Poisson or Multinomial Logistic Regression (or something else)? There seems to be a lot of discussion about this on CV but none quite answer my question.
I have a variable y which represents number of adverse events occurring within a four-week period. There are three types of adverse event: 'mild', 'moderate' and 'severe' (and of course 'none').
There are three four-week periods. Thus each participant will have a count of number of each of the three incidents in each four-week period.
Now for my question. What regression model would be best here? A multilevel random slopes GLM with ID as the random factor and period (1 - 3) and experimental group (placebo vs treatment) as the fixed factors seems appropriate, but what sort?
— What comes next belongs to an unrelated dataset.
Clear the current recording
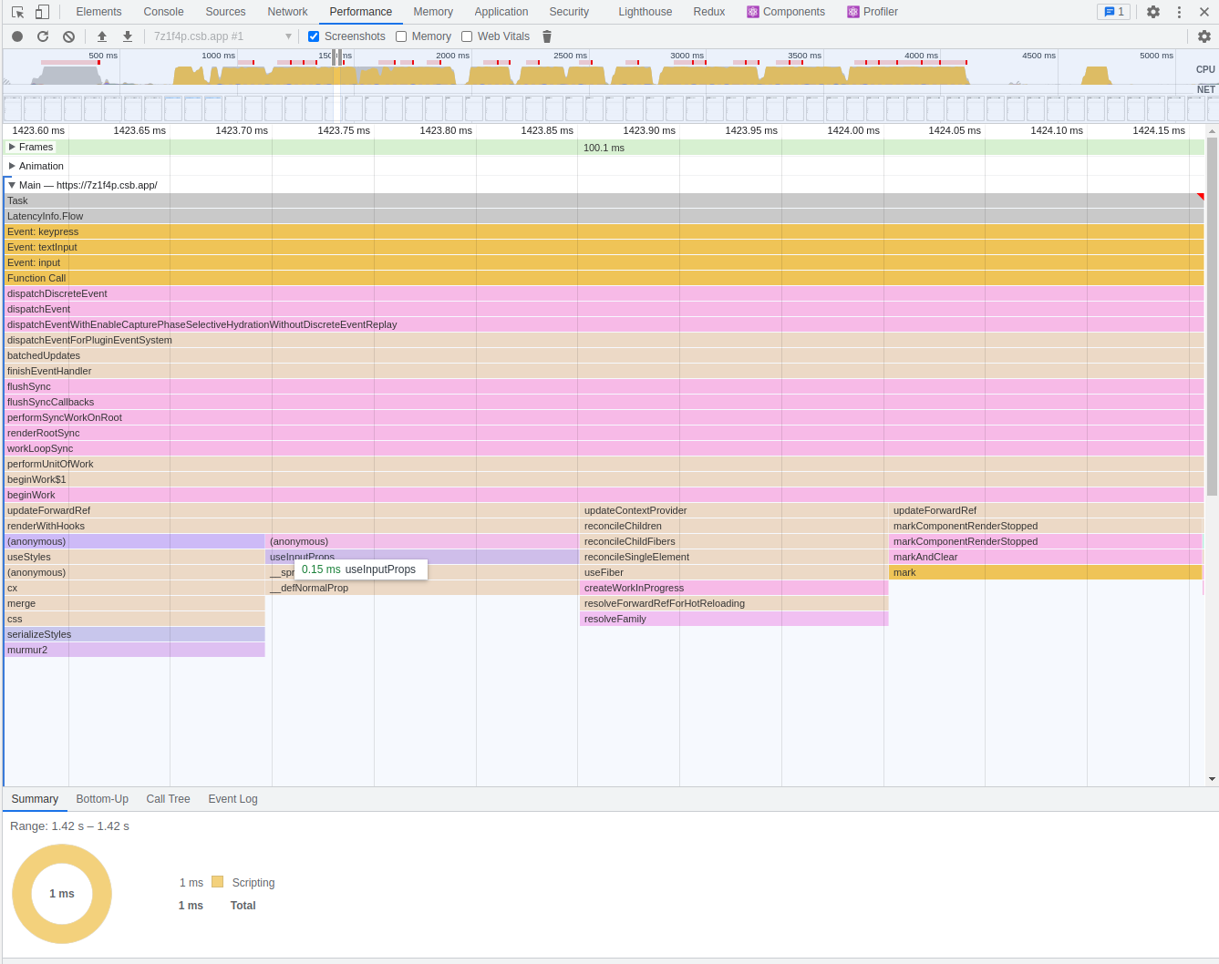 pos(67,36)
Both poisson and multinomial logistic regression deal with incidences (i.e. odds of occurence) of discrete outcomes, but I am not really sure what category my analysis falls into. If the outcome was a binary one (i.e. a single event type and you either experience or don't) then it would be poisson/Negative binomial for certain. But the fact that there are three possible events has me at a loss for what analysis to run.
Any help appreciated. 
 A: If you have an ordinal response (discrete outcomes, no metric, ordered), you would normally use an ordered (mixed) regression, which can be comfortably fit with 
https://cran.r-project.org/web/packages/ordinal/index.html
You probably want to specify a random intercept per subject, and you might think about having a random slope time|subject to account for temporal trends per subject. 
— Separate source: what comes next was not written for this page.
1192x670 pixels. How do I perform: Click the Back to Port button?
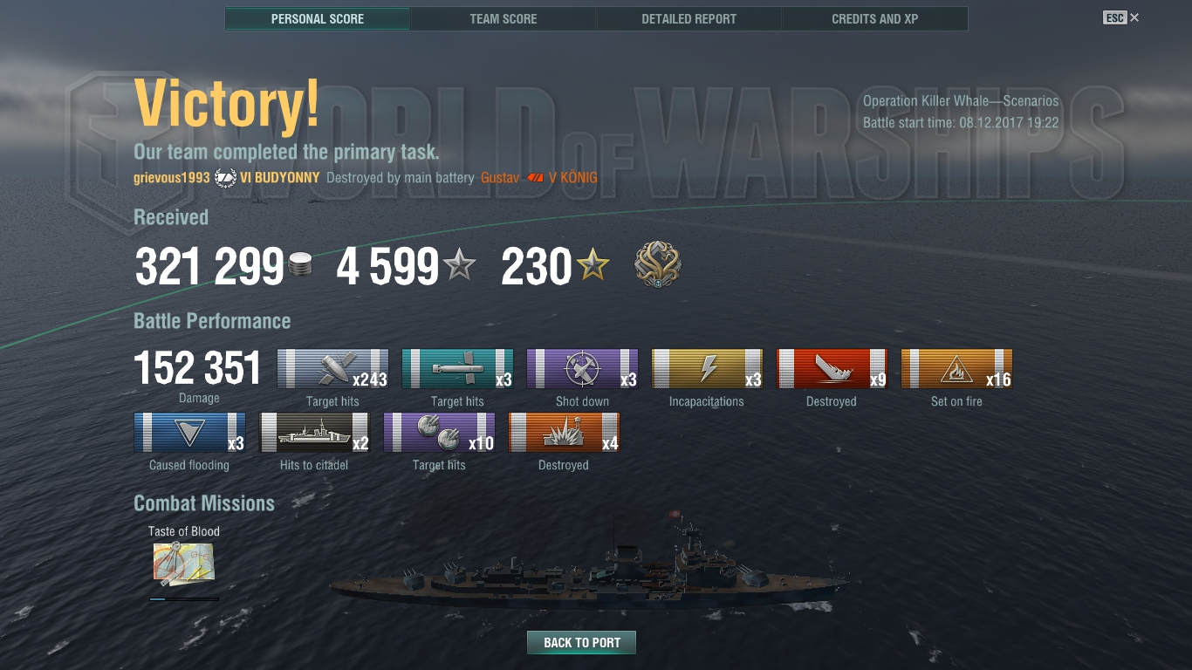[582, 643]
I don't really see how this is changed by observing multiple events, as you allude to in your comments to the answer by Björn - multiple observations should not be a problem. Or could the same subject at the same time simultaneously have a mild AND a moderate outcome?
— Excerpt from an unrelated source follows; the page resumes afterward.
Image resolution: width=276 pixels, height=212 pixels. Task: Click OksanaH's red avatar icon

A: You would typically use Poisson or Negative Binomial (the latter if rates are assumed vary across patients), if the outcome is 0, 1, 2, 3, .... events in a time period - possibly with a log (observation time) offset. Logistic regression, if it's yes/no, but if you know when the event happened, time to event methods would typically preferable for a number of reasons (one group may have more/earlier drop-outs, if everyone has an event the only way treatments can differ is in the timing etc.).
That you have multiple observations per subject from different periods is indeed important (e.g. one patient may simply have a high chance of getting AEs due to being a bit frail). You account for this by the random effect that tries to take into account how much the outcomes for a patient in one period tells you about his/her oitcomes in another period.